WHAT THE EXERCISE ASKS
From the line containing "Click the Flip to back icon" through the end of the lines below, lay out each line as a row of a Markdown table with the columns No. and Line, skipping blank lines. Leave the pictures out.

DATA PROVIDED
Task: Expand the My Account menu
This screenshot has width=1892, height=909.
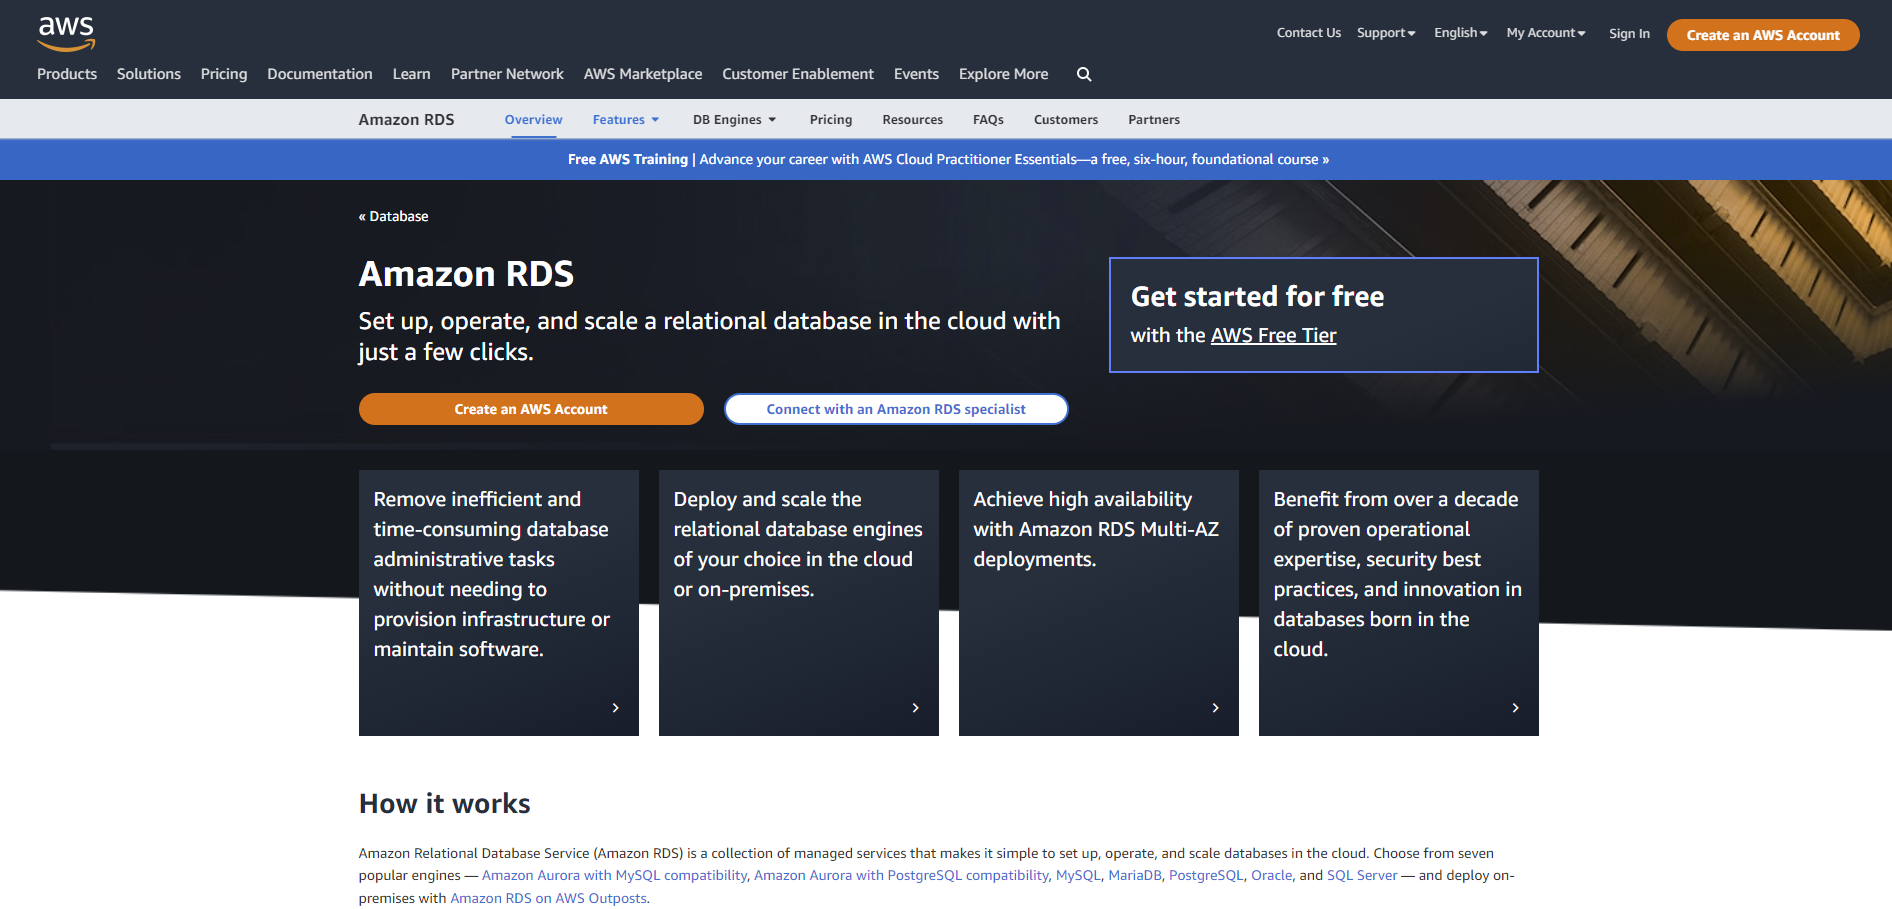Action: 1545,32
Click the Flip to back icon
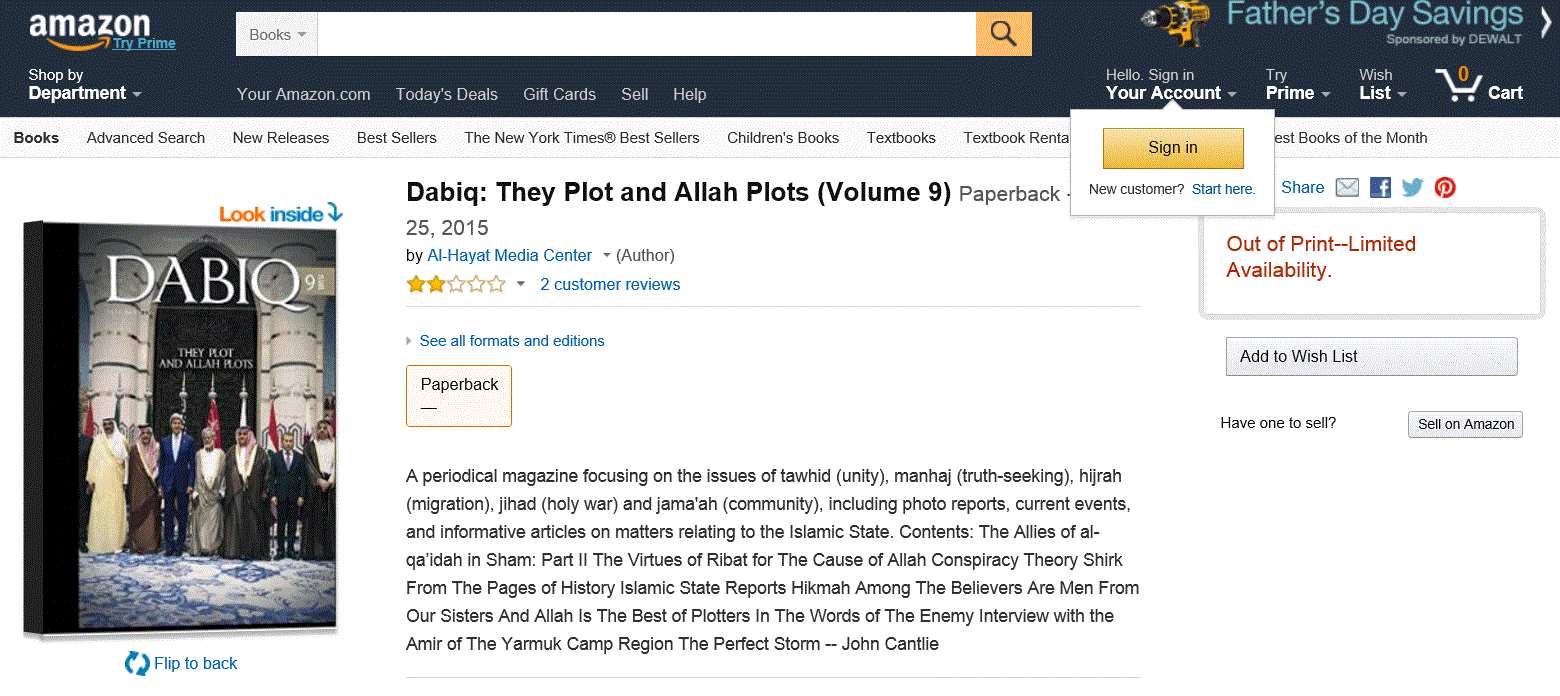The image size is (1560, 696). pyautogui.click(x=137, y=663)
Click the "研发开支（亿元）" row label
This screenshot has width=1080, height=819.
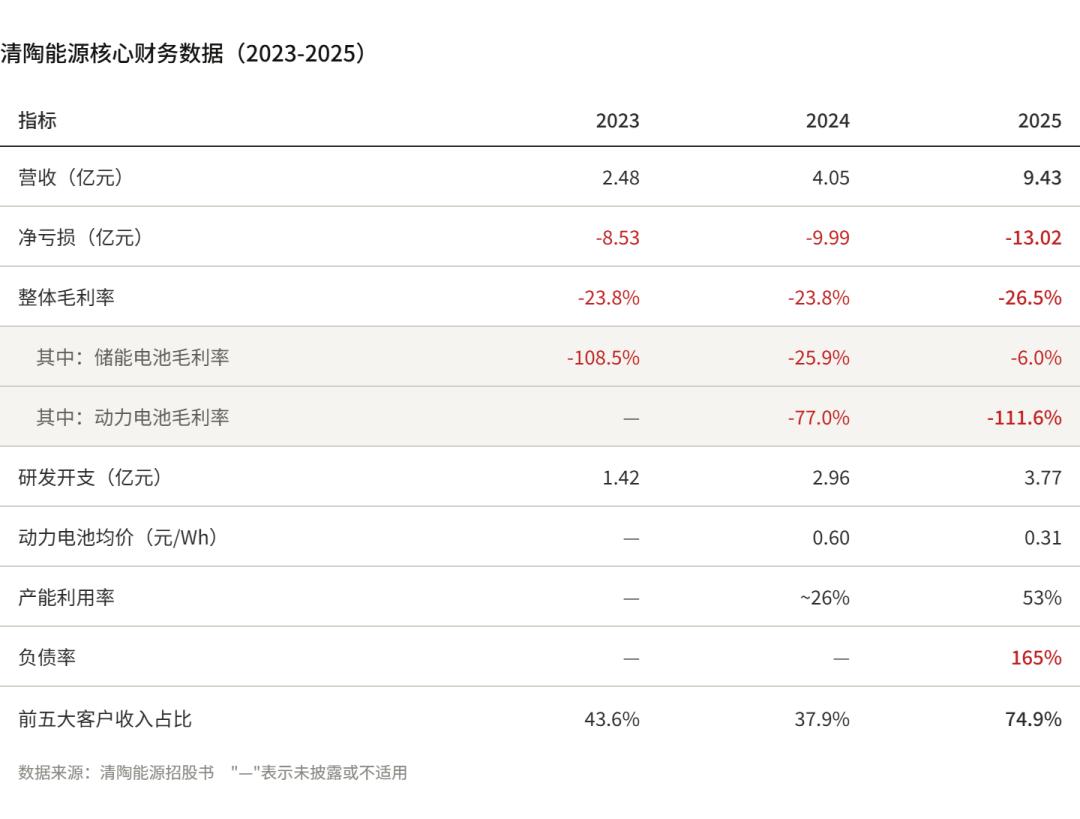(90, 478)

TASK ANSWER
| No. | Line |
|---|---|
| 1 | Click the Flip to back icon |
| 2 | The image size is (1560, 696). pyautogui.click(x=137, y=663) |
| 3 | Click the "研发开支（亿元）" row label |
| 4 | This screenshot has width=1080, height=819. |
| 5 | (90, 478) |